:: What you have to do ::
Starting at the line that contains "Task: Click the Mention button", reproduce only the lines through the end of the data, exactly, including both the first and the last; skip the pictures.

(Stored records)
____

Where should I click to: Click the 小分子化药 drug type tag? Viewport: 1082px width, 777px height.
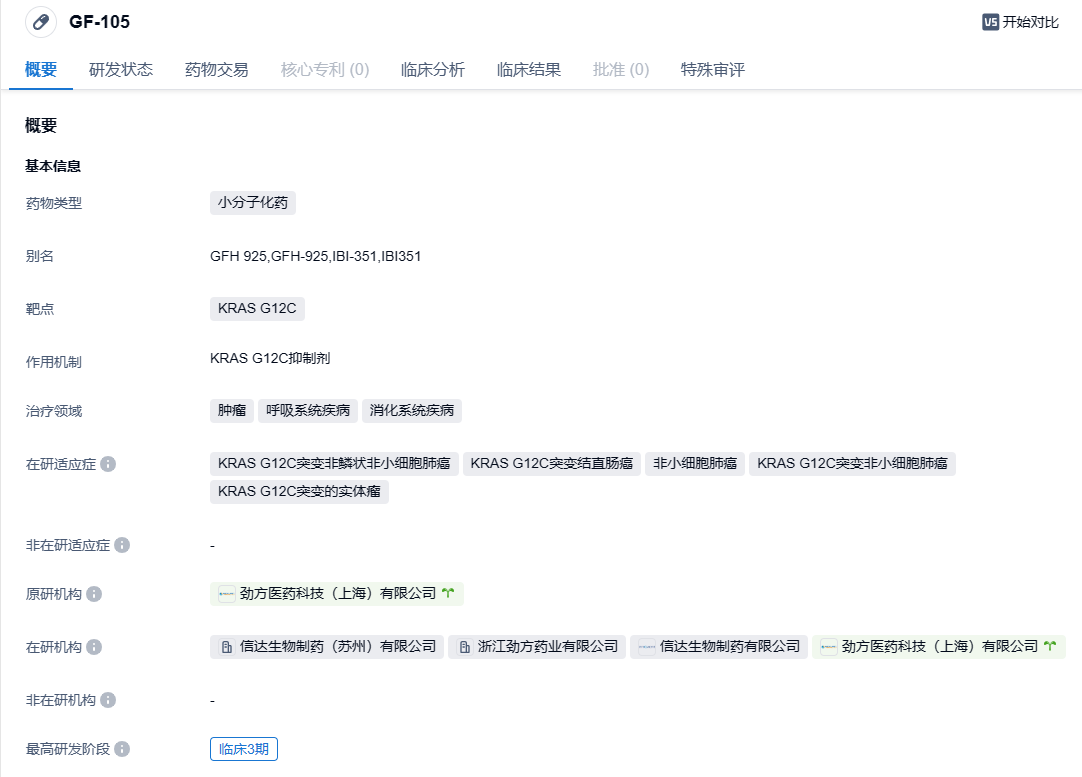point(253,203)
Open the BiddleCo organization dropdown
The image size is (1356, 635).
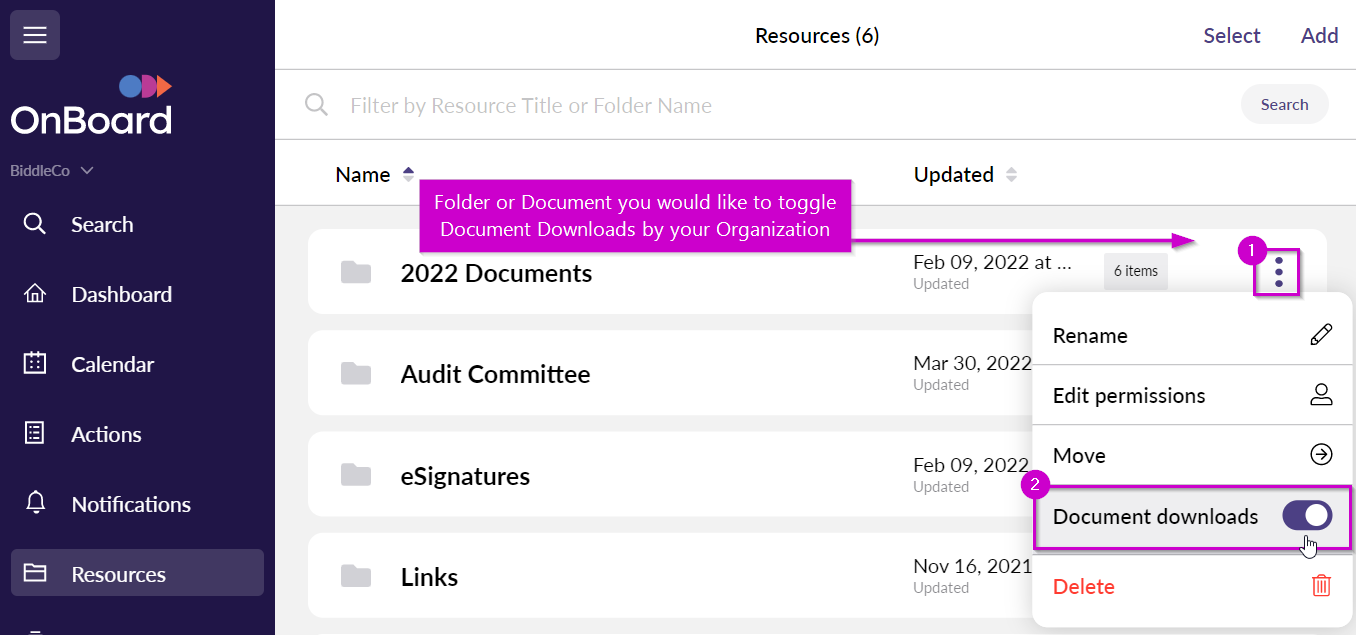tap(51, 170)
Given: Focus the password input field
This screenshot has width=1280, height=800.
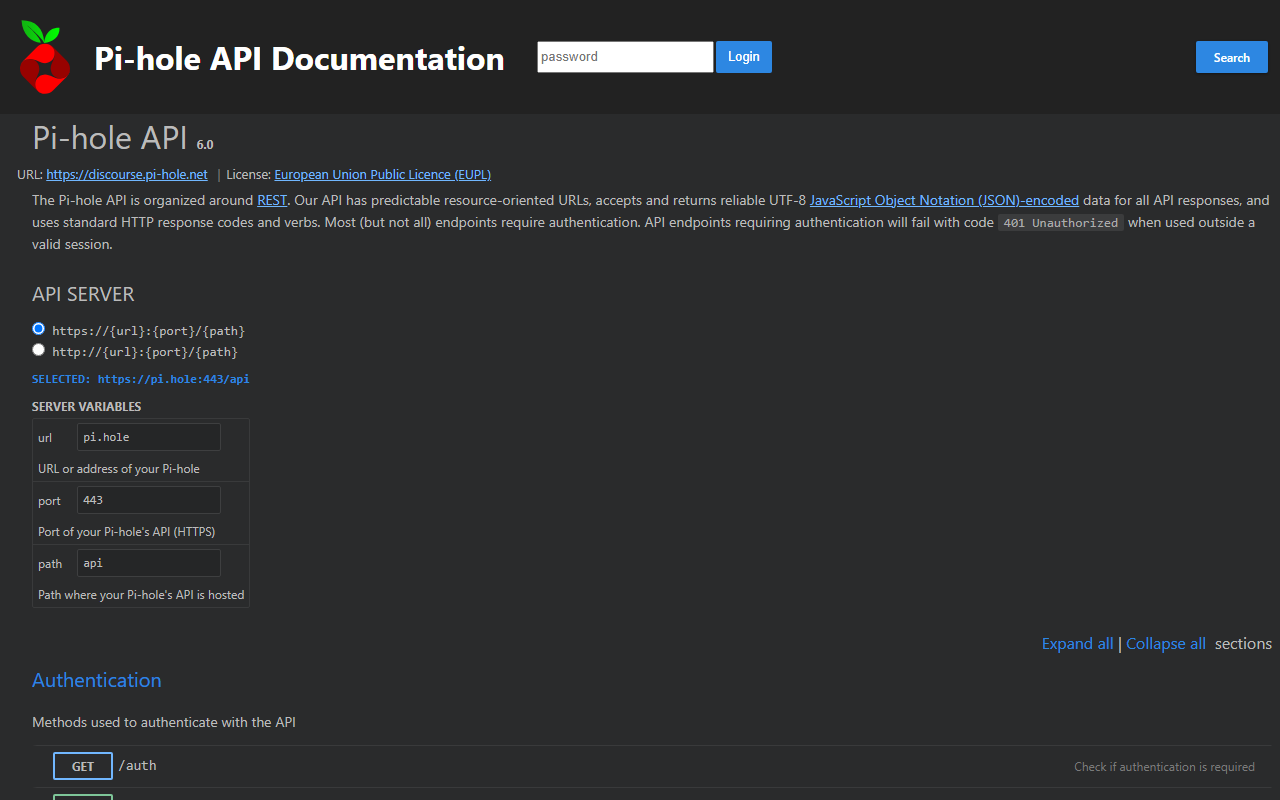Looking at the screenshot, I should pyautogui.click(x=625, y=57).
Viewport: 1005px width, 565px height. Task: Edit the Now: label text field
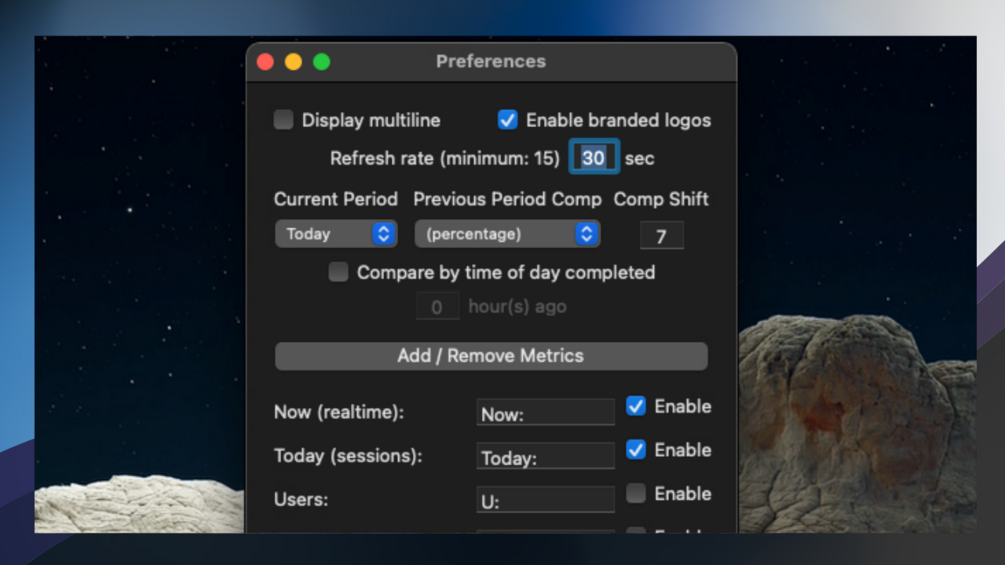tap(545, 413)
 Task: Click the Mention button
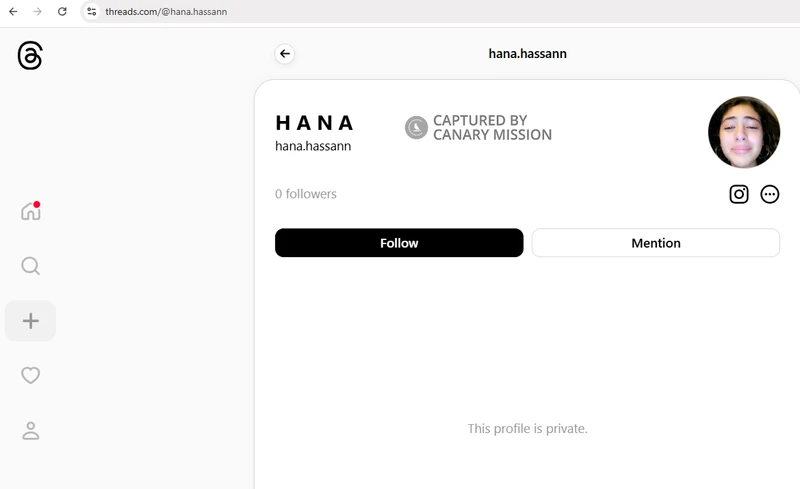(x=656, y=243)
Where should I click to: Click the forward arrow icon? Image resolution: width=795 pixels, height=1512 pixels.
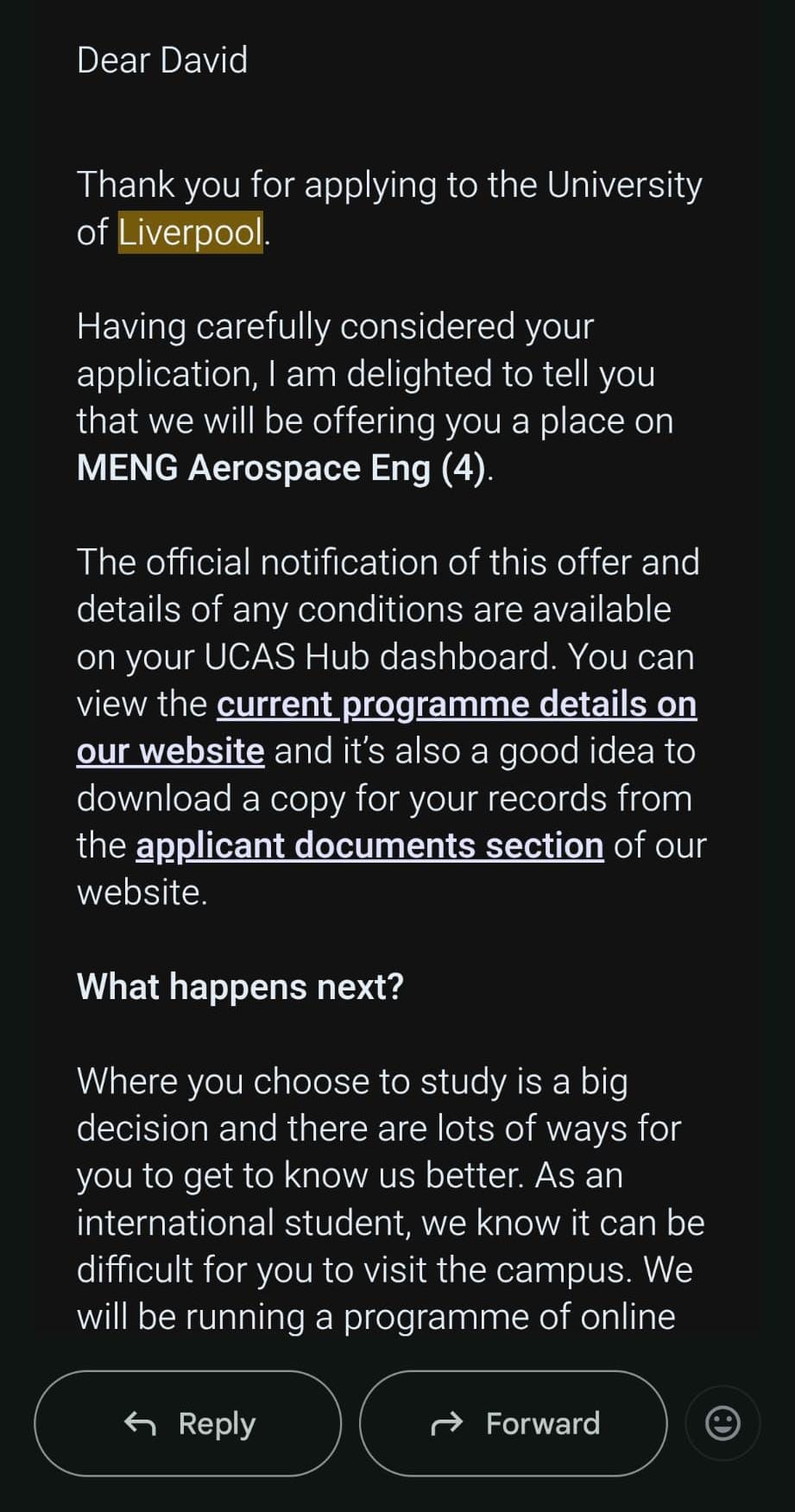[446, 1423]
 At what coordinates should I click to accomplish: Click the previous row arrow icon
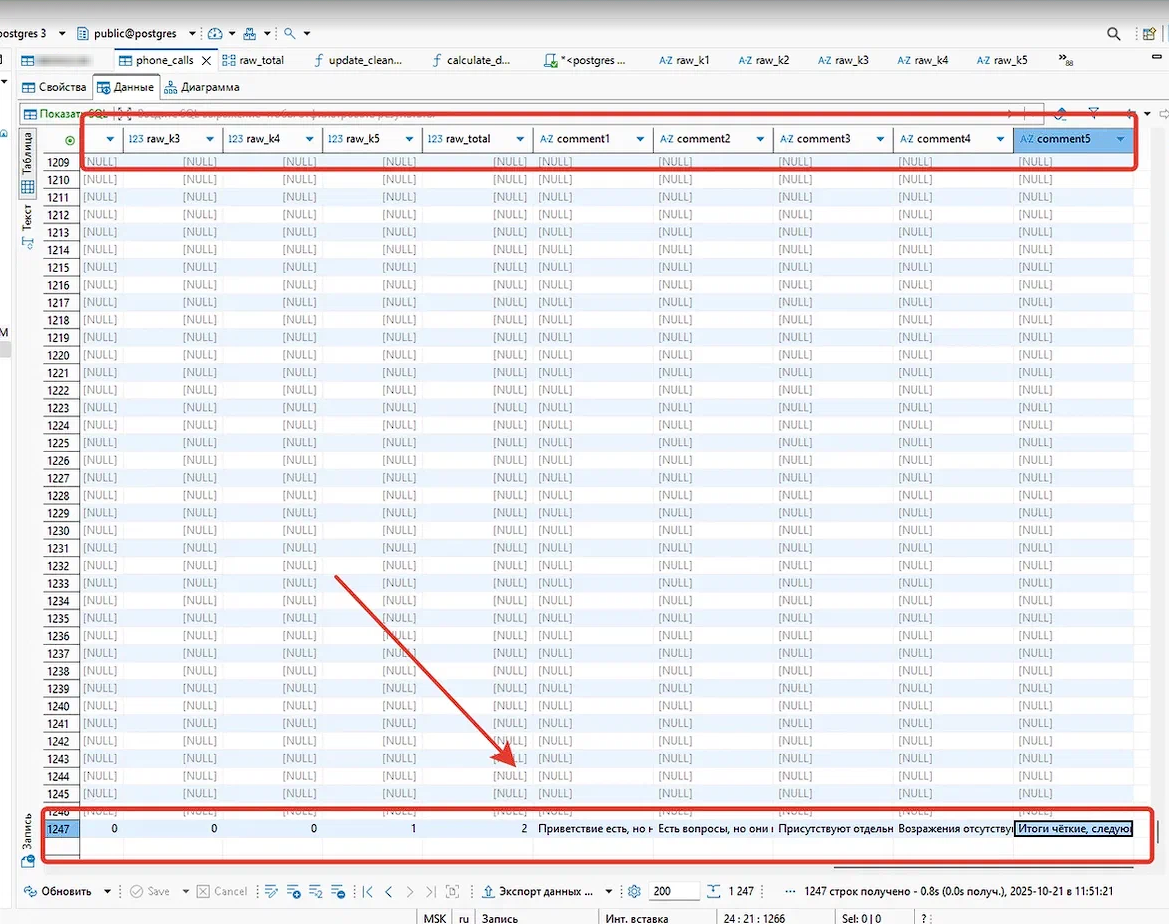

____

:: Solution to this problem ::
 Task: Click the Mention button
(x=656, y=243)
Where should I click to: Click the forward arrow icon? Image resolution: width=795 pixels, height=1512 pixels.
[446, 1423]
 At what coordinates should I click to accomplish: Click the previous row arrow icon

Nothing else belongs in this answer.